When you break isolation, you lose:
- Attributability: You can’t tell which change helped.
- Reversibility: You can’t cleanly revert just the bad change.
- Reproducibility: The git log no longer documents individual contributions.
The Ratchet Loop enforces isolation automatically: ratchet.sh operates on the diff since HEAD~1, which is always exactly one mutation.
2.5 Profiling Options
By default, prepare.py captures XProf traces using TRACE_COMPUTE mode, which shows MXU/VPU compute and DMA transfers as separate timeline rows.

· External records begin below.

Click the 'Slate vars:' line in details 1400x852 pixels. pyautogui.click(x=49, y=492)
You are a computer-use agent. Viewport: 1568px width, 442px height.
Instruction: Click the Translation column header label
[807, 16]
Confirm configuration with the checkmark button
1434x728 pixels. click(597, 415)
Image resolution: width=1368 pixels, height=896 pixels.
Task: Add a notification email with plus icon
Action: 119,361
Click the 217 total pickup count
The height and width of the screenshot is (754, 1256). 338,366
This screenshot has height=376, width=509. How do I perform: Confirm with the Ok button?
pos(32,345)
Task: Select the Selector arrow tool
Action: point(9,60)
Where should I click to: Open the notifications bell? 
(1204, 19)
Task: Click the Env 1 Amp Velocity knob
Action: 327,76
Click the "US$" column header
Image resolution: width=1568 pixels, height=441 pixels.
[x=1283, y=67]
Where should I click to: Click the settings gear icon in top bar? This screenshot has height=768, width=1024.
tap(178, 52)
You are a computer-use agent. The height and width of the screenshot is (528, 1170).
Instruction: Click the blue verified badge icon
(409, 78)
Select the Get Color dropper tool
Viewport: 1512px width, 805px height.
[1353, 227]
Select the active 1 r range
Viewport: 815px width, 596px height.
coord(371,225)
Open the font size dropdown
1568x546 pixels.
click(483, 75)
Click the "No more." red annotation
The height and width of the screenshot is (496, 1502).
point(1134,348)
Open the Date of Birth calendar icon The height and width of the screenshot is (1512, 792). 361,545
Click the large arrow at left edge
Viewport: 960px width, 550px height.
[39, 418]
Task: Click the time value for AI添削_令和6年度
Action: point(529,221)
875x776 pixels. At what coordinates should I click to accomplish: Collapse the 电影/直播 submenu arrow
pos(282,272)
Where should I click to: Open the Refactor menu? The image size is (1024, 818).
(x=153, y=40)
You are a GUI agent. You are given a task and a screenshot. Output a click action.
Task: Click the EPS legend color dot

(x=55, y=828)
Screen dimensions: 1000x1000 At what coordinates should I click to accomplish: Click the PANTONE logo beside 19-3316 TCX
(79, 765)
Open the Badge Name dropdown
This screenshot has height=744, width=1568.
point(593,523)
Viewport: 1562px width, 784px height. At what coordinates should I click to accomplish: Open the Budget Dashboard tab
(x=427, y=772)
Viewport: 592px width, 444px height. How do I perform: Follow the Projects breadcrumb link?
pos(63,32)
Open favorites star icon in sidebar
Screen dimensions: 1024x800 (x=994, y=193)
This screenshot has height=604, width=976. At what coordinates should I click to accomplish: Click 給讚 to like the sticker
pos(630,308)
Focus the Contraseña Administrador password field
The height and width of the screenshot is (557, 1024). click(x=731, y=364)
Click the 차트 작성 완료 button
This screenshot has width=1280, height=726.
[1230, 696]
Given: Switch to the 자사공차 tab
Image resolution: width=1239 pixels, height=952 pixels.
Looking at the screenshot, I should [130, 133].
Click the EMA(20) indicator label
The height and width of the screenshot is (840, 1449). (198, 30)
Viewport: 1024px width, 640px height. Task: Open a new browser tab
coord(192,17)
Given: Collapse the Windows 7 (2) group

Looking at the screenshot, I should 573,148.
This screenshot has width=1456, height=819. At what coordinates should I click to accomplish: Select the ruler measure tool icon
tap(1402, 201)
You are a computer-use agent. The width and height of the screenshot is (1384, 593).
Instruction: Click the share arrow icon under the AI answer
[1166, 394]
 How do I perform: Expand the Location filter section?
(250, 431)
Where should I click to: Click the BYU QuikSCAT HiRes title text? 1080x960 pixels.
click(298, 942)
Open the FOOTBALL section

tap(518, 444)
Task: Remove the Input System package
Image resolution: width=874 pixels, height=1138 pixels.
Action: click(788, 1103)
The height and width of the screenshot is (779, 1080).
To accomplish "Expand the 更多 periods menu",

For detailed pipeline analysis (debugging bubbles or DMA/compute scheduling issues), use the --deep flag:
./ratchet.sh "experiment: ..." --deep
This enables TRACE_COMPUTE_AND_SYNC mode, capturing synchronization events for deeper debugging.
View traces with:
xprof --port=8791 ./profile_data
Then open http://localhost:8791/ and use the Tools dropdown to navigate between Trace Viewer, HLO Op Profile, Roofline Model, and Memory Viewer.
3. The Optimization Taxonomy
Before diving into experiments, here’s a mental map of the optimization landscape. Every TPU kernel can be improved along these dimensions — the roofline analysis (Article 2) tells you which dimension to prioritize.
Tier 1: Tiling & Block Sizes (Highest Leverage)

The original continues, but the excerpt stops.